Copying starts at the line containing "Given: Click the server" and stops after the last line of the records; each line is repeated exactly, and pictures are skipped.

───── Data for processing ─────

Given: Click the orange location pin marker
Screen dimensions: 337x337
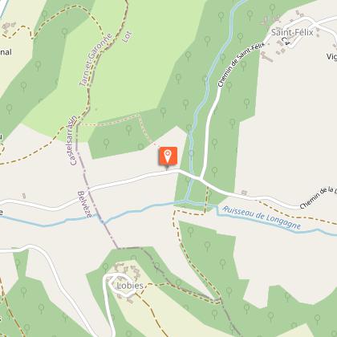Looking at the screenshot, I should tap(168, 156).
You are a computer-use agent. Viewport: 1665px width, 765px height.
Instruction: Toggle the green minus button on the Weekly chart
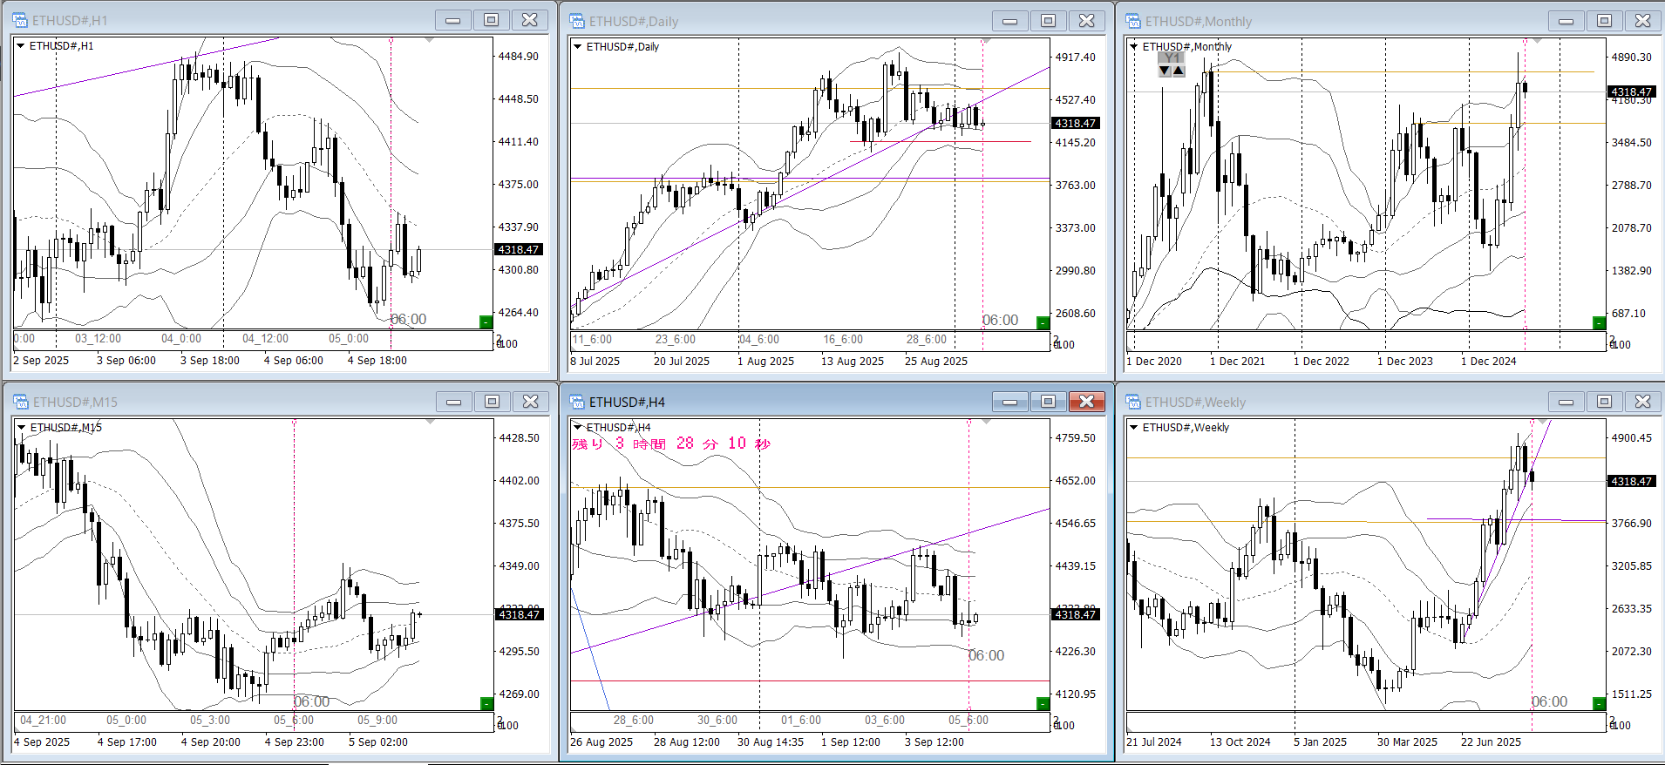(1598, 703)
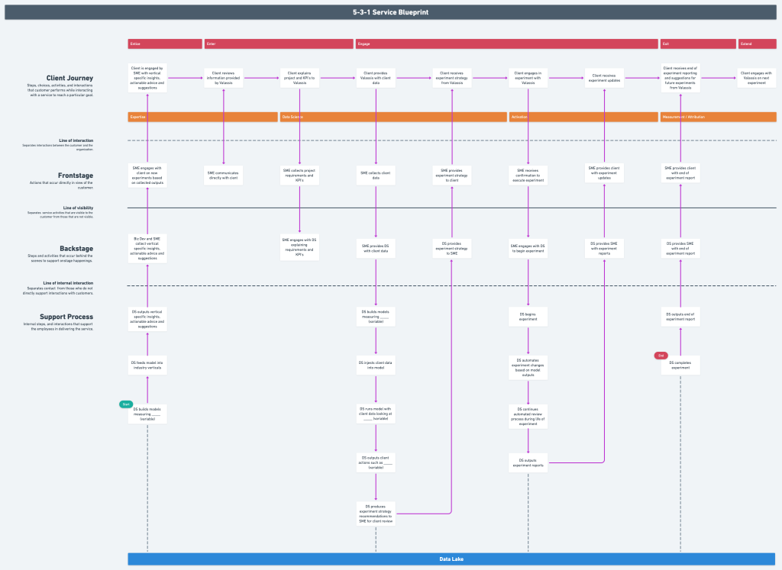
Task: Select the 'SME communicates directly with client' node
Action: click(223, 174)

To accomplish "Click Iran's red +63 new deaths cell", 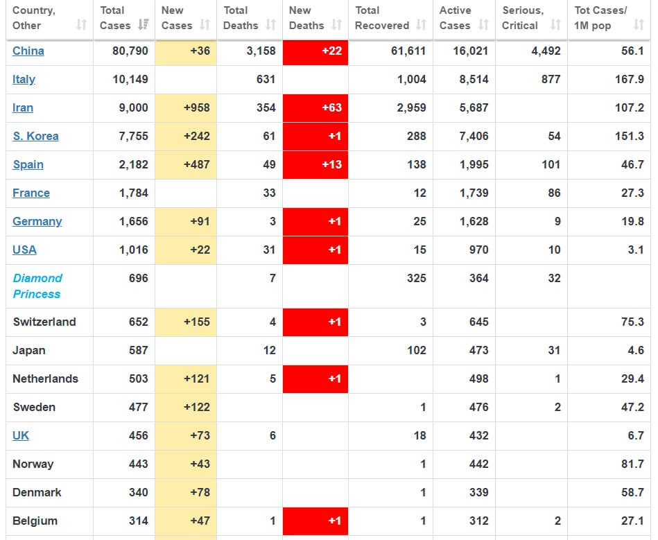I will tap(315, 108).
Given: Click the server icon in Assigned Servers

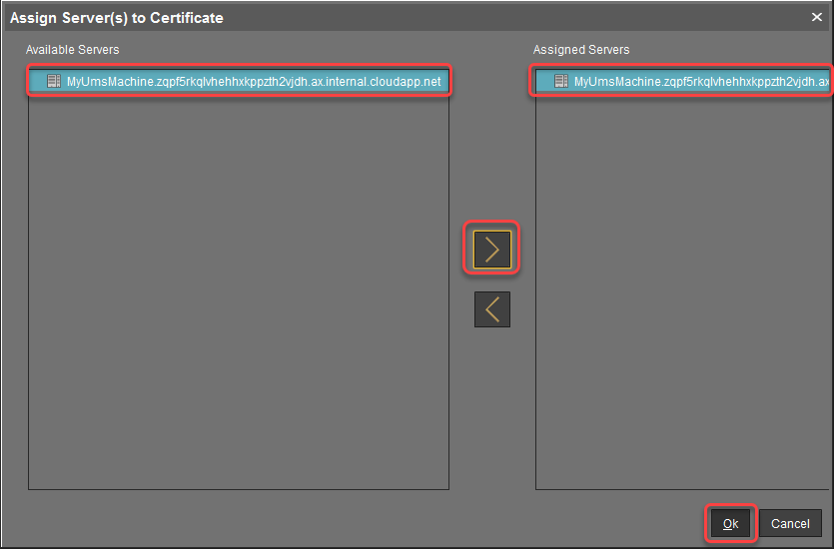Looking at the screenshot, I should (x=561, y=82).
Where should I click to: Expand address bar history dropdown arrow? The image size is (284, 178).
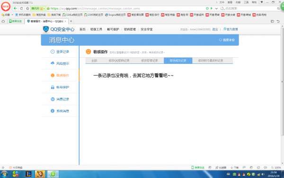216,9
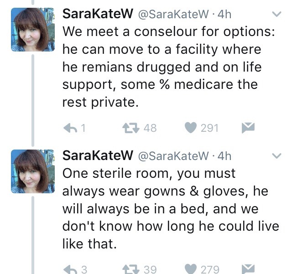The height and width of the screenshot is (274, 292).
Task: Send first tweet via direct message
Action: pyautogui.click(x=247, y=128)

─────

▸ **Response to this task**
Given: Click the server icon in Assigned Servers

Looking at the screenshot, I should (x=561, y=82).
Where should I click to: Expand address bar history dropdown arrow? The image size is (284, 178).
216,9
The height and width of the screenshot is (274, 292).
Task: Send first tweet via direct message
Action: pyautogui.click(x=247, y=128)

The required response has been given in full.